Thanks for explained answer! But actually it's mistake to think I haven't real field experience just because I'm developer. In world of big companies nobody could do ops and development. But I'm trying to keep close to both worlds. And could conclude it's definitely possible. It's definitely possible thanks to my flexible company :) But actually "I think you're referring to the *default* value for the active flow timer, which can of course be altered." It's not about default. It's about minimal possible. For Mikrotik routers same issue. Minimal possible timeout is 60 / 60. And impossible to decrease it. Also so much routers could not do enough accurate netflow without additional (and very expensive) line cards just for netflow generation. OK, we could handle some sort of SYN flood. But what about 20 Gbps http flood with valid requests when each customer are real (and not spoofied) and they are sending huge post requests and hang on connection? How netflow will handle correctly handshaked connection, established http session but haven't closed correctly for a while? Actually it could wait for active/inactive timeout and you will get bad news from ops guys about network downtime. But sflow will handle it with flying colors without delay. What about destination http host detection with netflow? Could it extract "host" header from netflow? And drop only part of traffic to our own host? Definitely not. Netflow haven't any information about http headers but sflow has. What about same issue for dns flood when somebody flood out some certain host? You could detect this attack with netflow. But you could not extract information about certain type of DDoS attack and attacked domain. When we speaking about "very rough" DDoS attack mitigation and filtering we could use netflow. But when we are really care about network stability, customer service SLA and ability to filter malicious traffic with perfect precision we should use sflow. I really like to hear feedback about my vision. On Mon, Feb 29, 2016 at 11:38 AM, Roland Dobbins <rdobbins@arbor.net> wrote:
On 29 Feb 2016, at 15:12, Pavel Odintsov wrote:
Looks like you haven't so much field experience with sflow. I could help and offer some real field experience below.

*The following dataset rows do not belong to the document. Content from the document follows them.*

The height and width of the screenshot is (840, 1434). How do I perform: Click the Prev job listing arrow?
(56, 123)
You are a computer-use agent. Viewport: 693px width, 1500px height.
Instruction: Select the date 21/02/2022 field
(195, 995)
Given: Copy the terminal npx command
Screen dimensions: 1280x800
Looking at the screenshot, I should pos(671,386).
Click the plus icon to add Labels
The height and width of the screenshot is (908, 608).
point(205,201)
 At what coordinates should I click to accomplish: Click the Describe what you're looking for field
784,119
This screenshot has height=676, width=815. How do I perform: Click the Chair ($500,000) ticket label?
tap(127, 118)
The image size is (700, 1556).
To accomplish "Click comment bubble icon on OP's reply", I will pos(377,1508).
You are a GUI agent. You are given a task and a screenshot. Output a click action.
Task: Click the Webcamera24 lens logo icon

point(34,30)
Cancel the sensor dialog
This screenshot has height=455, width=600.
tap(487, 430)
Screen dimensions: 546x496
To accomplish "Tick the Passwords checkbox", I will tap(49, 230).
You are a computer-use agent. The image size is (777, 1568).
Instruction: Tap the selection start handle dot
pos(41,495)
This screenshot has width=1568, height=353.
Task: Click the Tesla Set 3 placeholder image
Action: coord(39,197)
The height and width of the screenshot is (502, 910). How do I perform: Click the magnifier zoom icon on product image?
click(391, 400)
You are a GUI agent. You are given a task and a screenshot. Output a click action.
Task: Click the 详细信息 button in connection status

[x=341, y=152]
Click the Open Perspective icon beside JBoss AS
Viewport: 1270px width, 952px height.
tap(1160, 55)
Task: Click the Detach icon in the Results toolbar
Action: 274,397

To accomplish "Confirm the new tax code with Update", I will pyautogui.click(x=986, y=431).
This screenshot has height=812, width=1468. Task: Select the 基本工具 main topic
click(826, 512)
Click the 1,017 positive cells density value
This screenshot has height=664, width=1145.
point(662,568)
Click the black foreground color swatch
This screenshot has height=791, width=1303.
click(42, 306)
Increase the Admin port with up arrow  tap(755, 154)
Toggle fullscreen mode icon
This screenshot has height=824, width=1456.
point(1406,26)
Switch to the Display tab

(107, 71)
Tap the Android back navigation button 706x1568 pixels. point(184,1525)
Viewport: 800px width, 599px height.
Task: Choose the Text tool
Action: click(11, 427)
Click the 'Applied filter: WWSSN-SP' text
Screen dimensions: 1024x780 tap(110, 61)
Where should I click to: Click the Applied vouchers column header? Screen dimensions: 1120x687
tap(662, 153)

I've already recounted my real-world operational experience with NetFlow.
I have my own netflow collector implementation for netflow v5, netflow v9 and IPFIX (just check my repository
Coding something and using something operationally are two different things. I'm not a coder, but I've used NetFlow operationally since 1998, primarily on Cisco platforms (some Junipers, but I don't know a lot about Juniper boxes).
So you know about Mirkotik implementation of netflow (they have minimum possible active and inactive timeout - 60 seconds) ?
Yes. That does not equate to a 60s delay in detection/classifying/tracing back a SYN-flood, or anything else.
Or what about old Cisco routers which support only 180 seconds as active timeouts?
I think you're referring to the *default* value for the active flow timer, which can of course be altered.
Could they offer affordable time for telemetry delivery?
Yes, because there has never been any such router, and also because cache size and other tunable parameters, as well as FIFOing out of flows when the cache is full, guarantees that very few flows of the type seen in DDoS traffic hang around in the cache for any appreciable length of time.
Because not all netflow implementations are OK. And definitely some netflow implementations are broken.
You can search the archives on this list and see my previous detailed explanation of NetFlow caveats on Cisco 6500/7600 with EARL6 and EARL7 ASICs.
Your statements about it taking an inordinately long time to detect/classify/traceback SYN-floods and other types of DDoS attacks utilizing NetFlow implementations (with the exceptions of crippled implementations like the aforementioned EARL6/EARL7 and pre-Sup7 Cisco 4500) are simply untrue.